Was haben die Konsumenten von einer aufgerüsteten Wettbewerbsbehörde. Ist das nicht nur Kosmetik?
BARTENSTEIN: Die Wettbewerbshüter sollen einerseits mehr Abwehrmittel einsetzen dürfen als bisher, andererseits auch entscheiden, das heißt strafen dürfen.

Was erwarten Sie sich davon?
BARTENSTEIN: Das wird den Respekt der Wirtschaft und der betroffenen Branchen erhöhen. Es muss auch abgestellt werden, dass die Ölfirmen Preiserhöhungen sofort, Preissenkungen aber erst mit tagelanger Verzögerung an die Kunden weitergeben.

Zurück zur amtlichen Preisregelung. Ist das für Sie nun ein Thema?
BARTENSTEIN: Das wäre wirklich ein Zurück in die Nachkriegszeiten. Der Markt und der Wettbewerb sollen die Preise bestimmen.

Wäre so ein Rückschritt etwas so Schlimmes?
BARTENSTEIN: Sie können das Wohlstandsniveau von Österreich im Jahr 2008, einem der reichsten Länder der EU, nicht mit dem Nachkriegsösterreich vergleichen, als wir von einer Nahrungsmittelbewirtschaftung mit Lebensmittelmarken zu einer sozialen Marktwirtschaft gekommen sind. Die Marktwirtschaft ist die deutlich bessere Wohlstandsgrundlage als die Planwirtschaft.

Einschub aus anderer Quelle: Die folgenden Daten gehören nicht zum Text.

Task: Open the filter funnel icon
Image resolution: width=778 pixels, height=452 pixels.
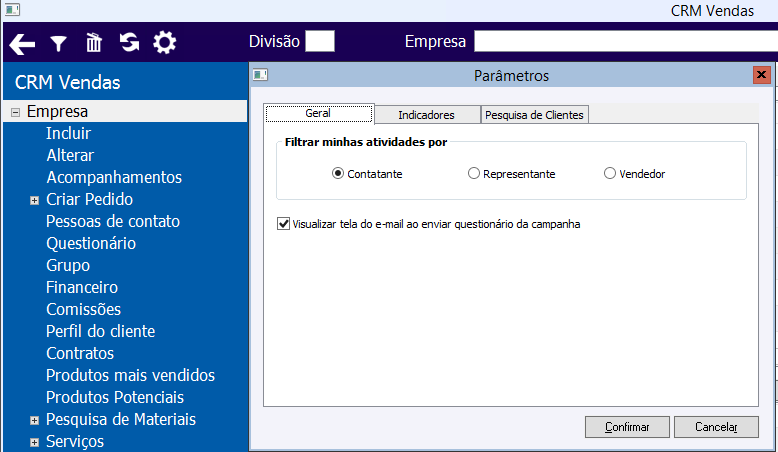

Die Preissicherheit war damals aber stärker ausgeprägt als heute.
BARTENSTEIN: Das mag schon stimmen, wenn es amtlich festgelegte Preise gibt. Also, ich warne vor derartigen Markteingriffen, die auch europaweit einzigartig wären. Es hat sich auch im Nachhi

nein herausgestellt, dass preisgeregelte Güter über die Jahre in ihrer Preisentwicklung höher gelegen sind als nicht preisgeregelte. Also selbst in damaligen Zeiten war es rückblickend wahrscheinlich der falsche Weg.

Im Herbst kommt beim Gas der nächste Preisschub. Die Landesverteiler agieren nach eigenem Gutdünken. Wollen Sie eingreifen?
BARTENSTEIN: Das ist der dritte Punkt, die öffentliche Hand - nach Aufrüstung der Wettbewerbsbehörde und mehr Druck auf die Mineralölwirtschaft. Ich halte es für einen Skandal, wenn Wien als Vorreiter ab 1. September die Gebühren für Wasser, Müll und Kanal um 5,6 Prozent erhöhen möchte, wie in diesen Stunden durchgesickert ist. Auch die Gasversorger gehören zur öffentlichen Hand.

Wie wollen Sie denn Druck auf die öffentliche Hand ausüben?
BARTENSTEIN: Die ÖVP hat einen allgemeinen Gebührenstopp vorgeschlagen, der Koalitionspartner wollte oder konnte nicht mitgehen. Die Gebühren und Tarife liegen in der Verantwortung der Länder und Gemeinden. Was die Stromwirtschaft anbelangt, geht es um die Verantwortung der Eigentümer, da müssen diese handeln, die Landespolitiker für die Landesgesellschaften oder auch der Herr Bartenstein als Eigentümervertreter im Verbund.